Gianmarco Bisio, Presidente del GAL Borba, ha commentato l’entusiasta risposta del territorio: “Il GAL si conferma un soggetto riconosciuto sul territorio sia da parte degli enti pubblici sia dalle imprese private, sia agricole che non agricole, come dimostrato dalla presenza così numerosa agli incontri. Questa grande partecipazione che riscontriamo nei nostri bandi è la prova tangibile che il nostro lavoro risponde a un’esigenza concreta di sviluppo e cooperazione per aumentare la competitività territoriale. Continueremo su questa strada, impegnandoci a rafforzare ulteriormente gli strumenti messi in campo per rispondere con efficacia a questa domanda crescente.”
Sulla stessa linea il Vice Presidente Piero Roso: “Siamo estremamente soddisfatti della risposta che i nostri bandi continuano a ricevere da parte del territorio. Ormai possiamo affermare con certezza che ogni iniziativa promossa dal GAL Borba riscontra una partecipazione talmente elevata da superare sistematicamente le disponibilità previste, portandoci spesso in una situazione di overbooking. Questo non solo conferma la validità delle nostre azioni, ma dimostra anche quanto il tessuto imprenditoriale e istituzionale locale sia attento, reattivo e desideroso di cogliere ogni opportunità di crescita e sviluppo.”
Fabrizio Voglino, Direttore Tecnico, si è soffermato sugli aspetti operativi del Bando: “Durante gli incontri ho illustrato le caratteristiche tecniche del Bando Progetti Integrati di Rete territoriale (PIRT) – Interventi SRD03 e SRD14. Ho descritto le tipologie di investimenti ammissibili, come quelli nelle aziende agricole per la diversificazione in attività non agricole, quali agriturismo, agricoltura sociale, attività educative/didattiche e trasformazione/commercializzazione di prodotti agricoli e gli investimenti produttivi non agricoli finalizzati a incentivare la creazione e lo sviluppo di attività extra agricole in aree rurali. Ricordo che possono presentare domanda in forma aggregata un minimo di tre soggetti, di cui almeno due beneficiari diretti e un partecipante indiretto.
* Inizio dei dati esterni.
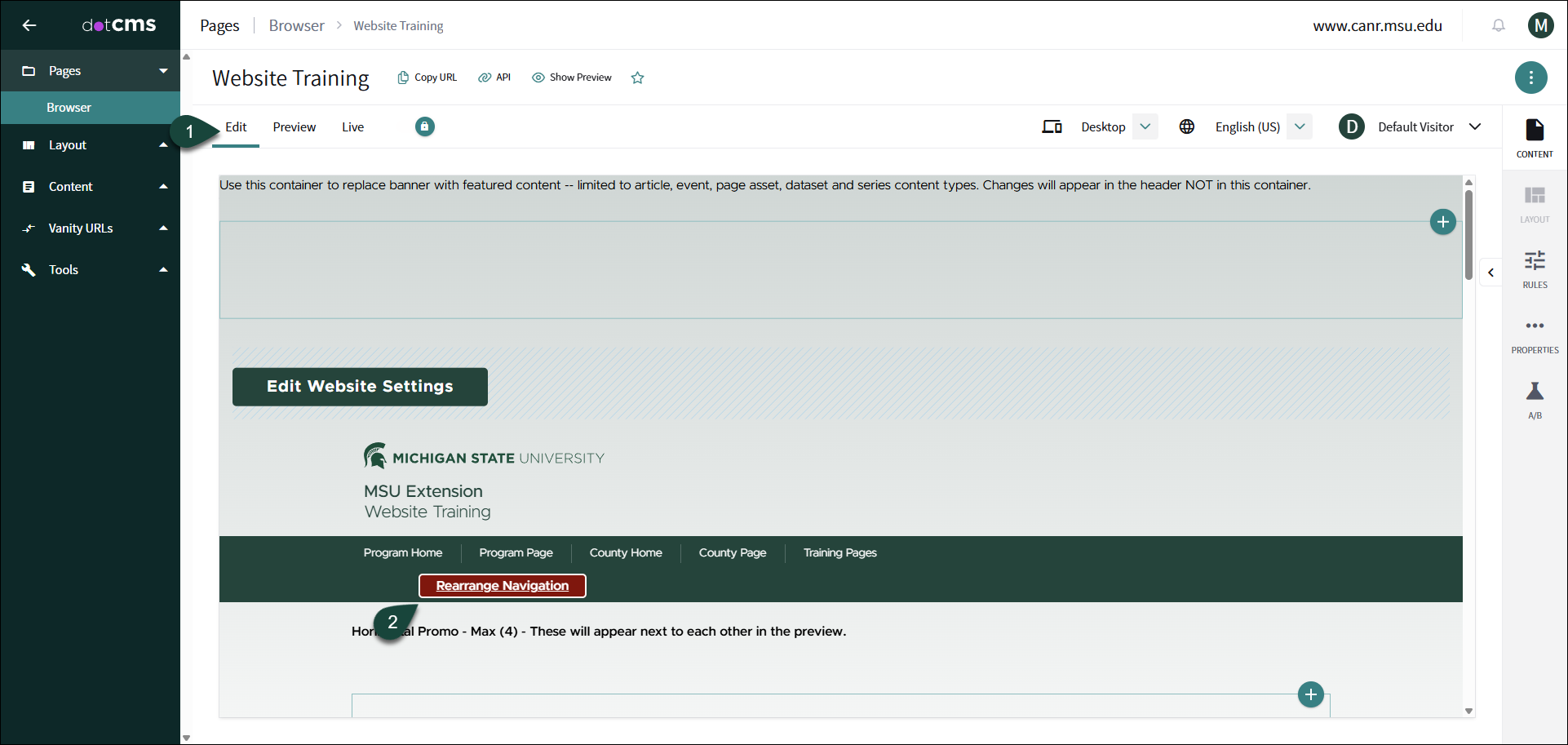Click Show Preview eye button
Il range di spesa ammissibile va da un minimo di 5.000 euro a un massimo di € 60.000,00. L’aliquota di sostegno base è pari al 40% delle spese ammesse, aumentabile fino al 60% per l’intervento SRD 03 (se in area montana e se giovane agricoltore) e fino al 50% per l’intervento SRD 14 (se in area montana).
Desidero ribadire, ha concluso Voglino, la piena disponibilità del GAL Borba a organizzare incontri mirati ad hoc con imprese e gruppi di imprese non appena le progettualità e le reti territoriali saranno costituite, per fornire supporto specifico nella definizione delle proposte progettuali.”
A margine degli incontri si è tenuta anche la Giornata della Trasparenza 2025.
Il GAL Borba ricorda che il Bando dispone di una dotazione finanziaria complessiva di € 450.000,00, suddivisa in € 250.000,00 per l’Intervento SRD03 e € 200.000,00 per l’Intervento SRD14. Le domande di sostegno possono essere presentate esclusivamente per via telematica tramite il Sistema Informativo Agricolo Piemontese (SIAP) dalle ore 12.00 del 19 maggio 2025 fino alle ore 12.00 del 30 settembre 2025.